Well, as stressful and worrying as this may be, here we go.

I've started my first blog. My aim is to help the barista community, one which I feel has grown nationally, but which can grow further if we help it. Certainly up North I find that being a barista is seen as a stopgap, even by the baristas themselves, and as such the community isn't as vibrant as it should be. So hopefully this blog can go someway to helping that, and if not, then at least it gives me something to do on an evening lol.

Bearing in mind this is my first go at blogging any comments, ideas, suggestions, or mindless put downs are more than welcome.

Anyway, cheers,

Seamus

http://thirdwaveuk.blogspot.com


----------



## Glenn

A great start Seamus!

Thanks for linking to CFUK!

My only tip would be to reduce the image height on the banner to give your posts more prominence.

I am linking back to you - expect a wee bit of traffic shortly


----------



## SeamusMcFlurry

Cheers man. Nice to hear. It's like showing your kid to someone, absolutely terrifying lol.


----------



## SeamusMcFlurry

And thanks for the advice. Just had a go with the smaller banner and it looks a hundred percent better.


----------



## chrisweaver_barista

nice to see some more UK coffee journalism!! I look forward to reading your blog Seamus. If you'd ever like to record a brief segment for my podcast, you're certainly welcome!

Chris!


----------



## SeamusMcFlurry

Hey thanks for the offer man! I'll be sticking your blog site up in my links bit when I get a chance, cos there's some great stuff on there. And I really am looking forward to the podcast. It'll be awesome having some real UK coffee stuff out there. Might see if I can fit all this stuff into the newsletter we're starting at work, see if I can't get us some more hits lol.

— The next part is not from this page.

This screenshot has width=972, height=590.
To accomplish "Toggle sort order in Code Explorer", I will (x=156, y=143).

As for the podcast, I'm always happy to help lol.


----------



## Glenn

Thanks Seamus, I'd be happy to provide any marketing wording required, and images as soon as they are available


----------



## SeamusMcFlurry

I've just uploaded my first tasting, so comments on how helpful or interesting (or even accurate, frankly) would be great.

Cheers,

Seamus.


----------



## Glenn

Hope the tasting notes have arrived Seamus

Keep the reviews coming


----------



## SeamusMcFlurry

Yeah, they were fantastic. Haven't had a chance to print them off yet, but will do ASAP









And I've got a couple more up, but I did them at work, so they're more discussions between me and the guy I was in with than a proper cupping lol.


----------



## Glenn

And the posts keep on coming... Keep up the great work Seamus.

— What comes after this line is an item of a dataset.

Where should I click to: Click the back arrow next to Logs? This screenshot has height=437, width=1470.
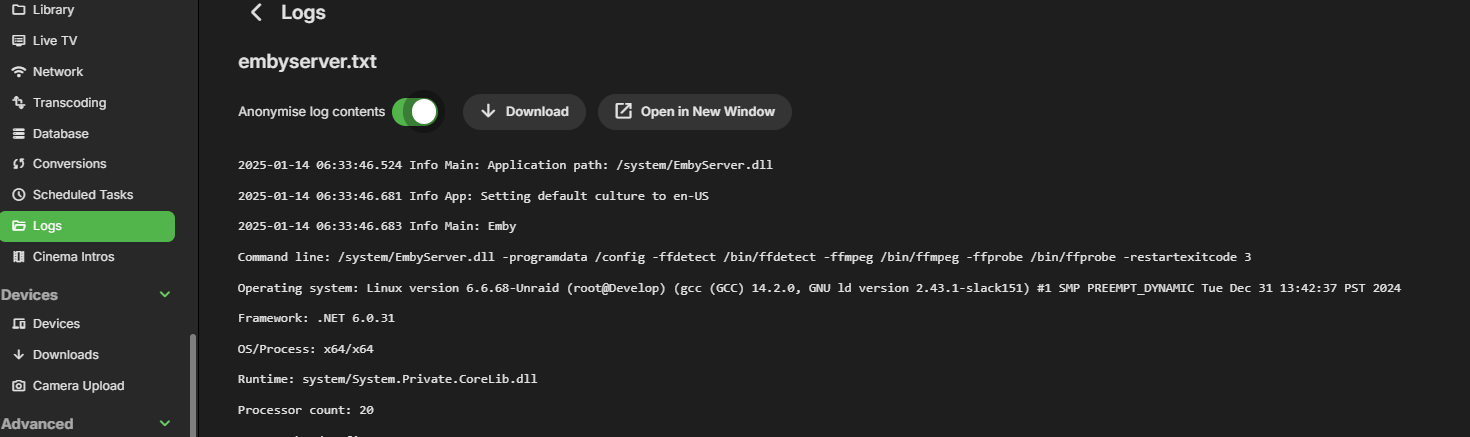[257, 13]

When are you next off on hols?


----------



## SeamusMcFlurry

Just got back from Scotland, and my word, did I find a great cafe in Edinburgh! Will post about later, but I'm shattered, and overwhelmed by the number of posts here lol.


----------



## James Hoffmann

The two good ones I know in Edinburgh are Kilimanjaro and Wellington Coffee - I know the owner, lovely guy and pulls a great shot.


----------



## SeamusMcFlurry

Missed out on Killmanjaro, but I got to go to Wellington. The capp I had was tremendous (lovely little rosetta on top, done into the chocolate...ah...), and the ristretto I got to go is the best I've had since the barista party in Copenhagen. My only gripe would be that the baristi seemed more interested in talking to each other than the customers, although I must admit, I didn't make much of an effort after my drink came. Still left them a big tip though.

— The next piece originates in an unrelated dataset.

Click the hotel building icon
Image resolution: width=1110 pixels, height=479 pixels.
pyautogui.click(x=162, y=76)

As for Killmanjaro, I'll have to have another look up sometime. Ah...so many good cafes...so little time...


----------



## SeamusMcFlurry

We have a new blogger! A mate and co-worker, Dane McGreevy, has been bugging me for a while to put up a post. I was defensive to begin with, worried that a second blogger might not be well recieved. In a way I'm glad I left it. Now, with Third Wave growing, and with my plans for growing it beyond a simple blog, I feel it's the right time for a second opinion. So I've let Dane loose on my blog, and so far so good. So drop by and have a look!

Cheers,

Seamus.


----------



## Glenn

Nice to see some reviews of chains there - well done


----------



## SeamusMcFlurry

I'd love to say it was my idea. I'd always kind've wanted to, but never really got around to it. Dane was the one who really pushed the two review. We'll be doing Esquires soon, and a local cafe who won the best cafe in Newcastle a few years in a row.

So, up, up and away!

Also, special sneak peek soon of http://www.thirdwavecoffeeuk.co.uk


----------



## SeamusMcFlurry

Just so people know, the HasBean cupping has been uploaded.

For people who haven't seen, I cupped last year's El Salvador COE (La Ilusion), an El Salvador La Fany, a Kenya Gethumbwini and a Brazil Cachoeira Canario 2007-2008. It is my first cupping, so go easy







, but I hope to have many more in the future.

Cheers, Seamus.


----------



## TimStyles

SeamusMcFlurry said:


> and the ristretto I got *to go*


Seriously? No one has ever been in enough of a hurry to warrant a takeaway ristretto.


----------



## Glenn

That's kind of an oxymoron - a takeaway ristretto, who would have thought?


----------



## SeamusMcFlurry

I did finish it fairly quickly, I must admit. But I really was in a hurry. You know how girlfriends can be.


----------



## Glenn

Now that the other half of the story is revealed I know where you're coming from


----------



## TimStyles

Well, to be honest, it's not an oxymoron, it's just an incredibly poor choice of order, and serves to negate any possible expression of flavour demonstrable in a ristretto.

I'll bet you couldn't make it from the bar to the door in as much time as it takes to put down a ristretto.


----------



## SeamusMcFlurry

The difference is I can drink the ristratto while I'm walking, as opposed to having to stand, down it, then walk.


----------